PASSAGE GIVEN =
============

Posted by: anne | April 17, 2007 at 07:56 AM
I don't like the Rubin worshipping. Rubin demonstrated exceptional political cowardice by not expressing his private concern over the direction of Hillary health care reform and therefore played a part in the disastrous 94 elections. I think everybody who was in the Clinton Administration knows this.
Posted by: CalDem | April 17, 2007 at 08:16 AM
Agreed; I have been and am critical of Robert Rubin on unwillingness to analyze health care policy proposals and more so on silence about the tragedy of Iraq.
Posted by: anne | April 17, 2007 at 08:25 AM
Didn't Goldman Sachs "lose" millions of e-mails just a few days before Elliot Spitzer asked for them?
Please correct me if my memory is hazy.
Apparently GS is a good place to be a power broker.
Posted by: save_the-rustbelt | April 17, 2007 at 08:36 AM
> Kuttner suggests that Rubin had a personal
> interest in helping Goldman Sachs after
> he joined the Clinton administration
> (think Chekey and deferred payments from
> Halliburton).

============

DATA PROVIDED =
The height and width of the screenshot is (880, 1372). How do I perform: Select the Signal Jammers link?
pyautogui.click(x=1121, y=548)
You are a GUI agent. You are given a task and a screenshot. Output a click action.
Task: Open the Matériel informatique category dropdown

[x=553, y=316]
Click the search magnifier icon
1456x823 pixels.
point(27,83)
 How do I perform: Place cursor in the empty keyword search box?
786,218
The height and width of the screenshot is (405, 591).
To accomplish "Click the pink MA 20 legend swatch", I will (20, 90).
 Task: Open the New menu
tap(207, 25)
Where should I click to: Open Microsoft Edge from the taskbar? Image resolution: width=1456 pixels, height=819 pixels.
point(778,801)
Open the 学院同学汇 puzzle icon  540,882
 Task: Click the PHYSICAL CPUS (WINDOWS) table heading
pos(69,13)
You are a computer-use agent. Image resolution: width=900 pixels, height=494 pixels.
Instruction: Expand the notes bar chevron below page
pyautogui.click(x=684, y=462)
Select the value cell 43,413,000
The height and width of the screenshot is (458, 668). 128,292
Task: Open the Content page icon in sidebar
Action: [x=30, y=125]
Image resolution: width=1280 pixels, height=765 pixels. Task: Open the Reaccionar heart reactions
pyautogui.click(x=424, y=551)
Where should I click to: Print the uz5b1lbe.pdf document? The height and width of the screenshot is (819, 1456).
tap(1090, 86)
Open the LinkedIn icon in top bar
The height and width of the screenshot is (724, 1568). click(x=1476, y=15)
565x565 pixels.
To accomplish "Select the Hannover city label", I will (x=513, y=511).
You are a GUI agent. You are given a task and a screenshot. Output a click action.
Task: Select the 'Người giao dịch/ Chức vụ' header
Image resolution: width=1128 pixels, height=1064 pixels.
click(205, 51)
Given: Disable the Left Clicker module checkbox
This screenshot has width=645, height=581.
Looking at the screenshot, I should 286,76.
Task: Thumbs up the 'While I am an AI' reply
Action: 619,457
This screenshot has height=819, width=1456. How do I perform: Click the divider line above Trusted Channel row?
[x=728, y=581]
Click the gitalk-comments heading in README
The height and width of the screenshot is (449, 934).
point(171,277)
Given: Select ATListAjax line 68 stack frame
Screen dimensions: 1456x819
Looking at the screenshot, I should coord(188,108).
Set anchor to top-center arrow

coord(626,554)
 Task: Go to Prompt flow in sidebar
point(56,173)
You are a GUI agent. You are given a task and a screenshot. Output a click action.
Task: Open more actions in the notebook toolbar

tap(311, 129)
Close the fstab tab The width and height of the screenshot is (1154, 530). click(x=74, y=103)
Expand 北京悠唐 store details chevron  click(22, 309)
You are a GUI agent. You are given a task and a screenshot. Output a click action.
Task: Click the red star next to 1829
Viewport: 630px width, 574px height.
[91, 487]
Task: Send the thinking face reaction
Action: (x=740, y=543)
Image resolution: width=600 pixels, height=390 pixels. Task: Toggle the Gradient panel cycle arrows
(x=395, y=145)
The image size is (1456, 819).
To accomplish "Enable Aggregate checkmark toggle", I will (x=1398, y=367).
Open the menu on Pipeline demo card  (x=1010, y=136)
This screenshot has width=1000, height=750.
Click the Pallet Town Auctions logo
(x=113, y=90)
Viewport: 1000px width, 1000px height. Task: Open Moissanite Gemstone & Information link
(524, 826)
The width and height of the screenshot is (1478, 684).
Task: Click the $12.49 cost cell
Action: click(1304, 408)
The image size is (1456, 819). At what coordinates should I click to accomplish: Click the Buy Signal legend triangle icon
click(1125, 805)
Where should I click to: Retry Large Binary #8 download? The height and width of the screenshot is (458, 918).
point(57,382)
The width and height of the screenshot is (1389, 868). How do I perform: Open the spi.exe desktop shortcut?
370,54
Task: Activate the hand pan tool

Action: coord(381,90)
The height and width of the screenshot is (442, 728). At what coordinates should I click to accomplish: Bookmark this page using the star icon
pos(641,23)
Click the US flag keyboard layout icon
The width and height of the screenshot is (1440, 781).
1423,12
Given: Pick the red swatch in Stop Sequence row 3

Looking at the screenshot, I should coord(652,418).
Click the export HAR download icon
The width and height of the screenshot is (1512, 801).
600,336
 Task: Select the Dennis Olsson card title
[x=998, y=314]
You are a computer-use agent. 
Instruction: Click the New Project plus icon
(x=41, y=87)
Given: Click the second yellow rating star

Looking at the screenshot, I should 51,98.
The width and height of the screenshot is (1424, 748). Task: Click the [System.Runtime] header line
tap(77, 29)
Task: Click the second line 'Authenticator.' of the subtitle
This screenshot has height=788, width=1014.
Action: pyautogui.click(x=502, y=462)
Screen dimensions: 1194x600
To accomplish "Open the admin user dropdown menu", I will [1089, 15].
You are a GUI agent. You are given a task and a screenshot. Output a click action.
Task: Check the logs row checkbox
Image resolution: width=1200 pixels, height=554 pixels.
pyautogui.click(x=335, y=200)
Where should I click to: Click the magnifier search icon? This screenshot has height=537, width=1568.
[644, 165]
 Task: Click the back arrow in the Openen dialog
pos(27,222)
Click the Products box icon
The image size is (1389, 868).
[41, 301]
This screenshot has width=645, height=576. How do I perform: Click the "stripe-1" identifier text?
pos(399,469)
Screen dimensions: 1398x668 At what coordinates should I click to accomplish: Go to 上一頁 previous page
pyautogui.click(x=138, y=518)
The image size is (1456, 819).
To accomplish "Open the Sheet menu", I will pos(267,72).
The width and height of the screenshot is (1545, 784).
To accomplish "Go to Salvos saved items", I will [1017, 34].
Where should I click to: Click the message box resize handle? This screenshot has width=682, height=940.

============

TASKS AND EXERCISES =
(1) In the comment thread about Robert Rubin, which firm is said to have lost millions of e-mails a few days before Elliot Spitzer asked for them?
(2) Carry on the comment thread about Robert Rubin, picking up right after its last line.
The lines shown after the text are separate material and have nothing to do with it.

SOLVED TASKS =
(1) Goldman Sachs.

(2)
>
> Experiment in information retrieval number
> MCCXXXLLCVIII gets me here [tiny url omitted
> in less than a minute. To join the Clinton
> administration, Rubin converted his share
> of Goldman Sachs to bonds just before GS
> went public. Thus from the day he started
> in DC he could gain or lose nothing (more)
> by affecting GS profits. Given the deal
> with his partners, this operation must
> have cost him hundreds of millions as he
> should have know.
I am no fan of Rubin, but I agree with you that a man his age was probably not directly motivated by increasing his personal fortune at that point.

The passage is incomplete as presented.